The contraceptive implant or injectable should be offered on the day of taking mifepristone. Intrauterine methods of contraception should be offered as soon as possible after expulsion of the pregnancy.

摘要

背景

长效可逆避孕方法(LARC)是安全、有效且方便的流产后避孕方法。然而,人们担心某些 LARC 可能会降低流产药物的效果,或导致其他不良后果。

目的和理由

我们进行了两项系统评价,以检查米非司酮和米索前列醇药物流产后早期使用 LARC 的情况。(i)对于正在接受药物流产且计划使用孕激素避孕药具(植入物或注射剂)的女性,在与米非司酮同时使用避孕措施会影响流产效果吗?(植入物/注射剂评价)。(ii)对于已经进行了药物流产的女性,在排出妊娠产物后多久可以安全地插入宫内节育器/系统?(LNG-IUS/Cu-IUD 评价)。

检索方法

2018 年 11 月 19 日,我们检索了 Embase Classic、Embase、Ovid MEDLINE(包括每日和提前在线印刷、处理中和其他非索引引文)、Cochrane 图书馆、 Cinahl Plus 和 Web of Science 核心合集。合格的研究为随机对照试验(RCT),英语文献为 1985 年(植入物/注射剂评价)或 2007 年(LNG-IUS/Cu-IUD 评价)以后发表的,在使用米非司酮和米索前列醇进行药物流产的女性中进行,研究对象为(i)米非司酮与孕激素避孕药具同时使用与米非司酮给药后 >24 小时使用相比,或(ii)妊娠产物排出后立即放置宫内节育器与早期放置(≤7 天)或延迟放置(>7 天)或早期放置与延迟放置相比。
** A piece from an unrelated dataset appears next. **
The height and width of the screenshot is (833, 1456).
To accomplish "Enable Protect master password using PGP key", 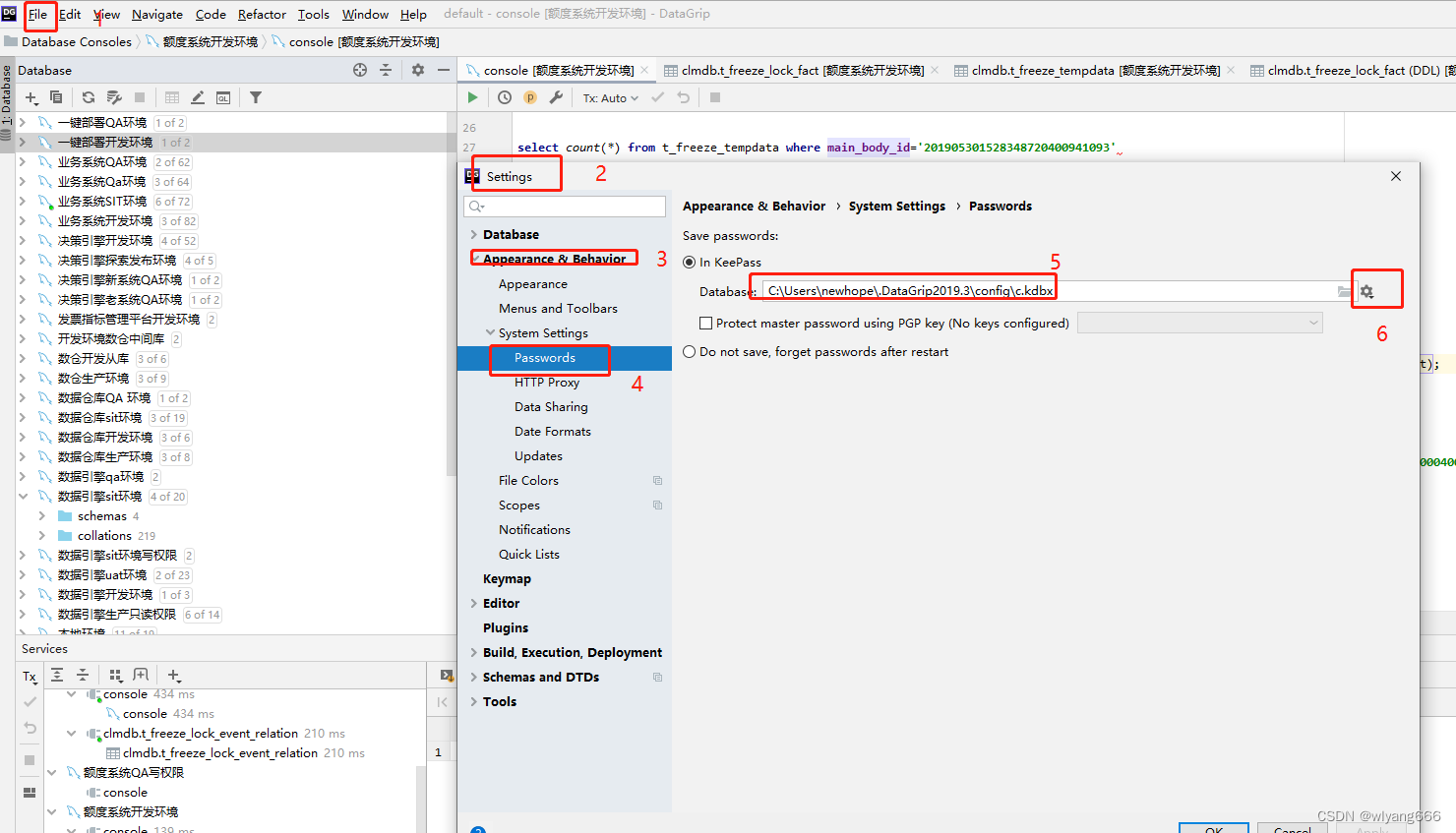I will coord(705,323).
一位作者使用 Cochrane 协作组对 RCT 的偏倚风险评估检查表评估了研究的偏倚风险。所有结局均采用 Review Manager 5.3 软件分析,使用 Mantel-Haenszel 统计方法和固定效应模型进行风险比分析和荟萃分析。使用 GRADE 评估证据的总体质量。

结局

两项 RCT(n=1027)显示,同时使用米非司酮和植入物与延迟使用相比,“后续非意愿妊娠”发生率较低,“患者满意度”较高,其他方面无差异。一项 RCT(n=461)显示,同时使用米非司酮和注射剂的患者满意度高于延迟使用,其他方面无差异。三项 RCT(n=536)发现,在妊娠 9 周以内,早期与延迟放置相比,铜 IUC 使用率更高,IUC 脱落、继续和使用率更高,9+1-12+0 周妊娠时即刻与延迟放置相比,IUC 继续使用率更高,12+1-20+0 周妊娠时即刻与延迟放置相比,IUC 继续率更高,其他方面无差异。该证据质量为极低到高,主要受低事件率、高失访率和无盲法影响。

推广应用

避孕药具应在服用米非司酮当天提供。妊娠产物排出后应尽快提供宫内节育器避孕方法。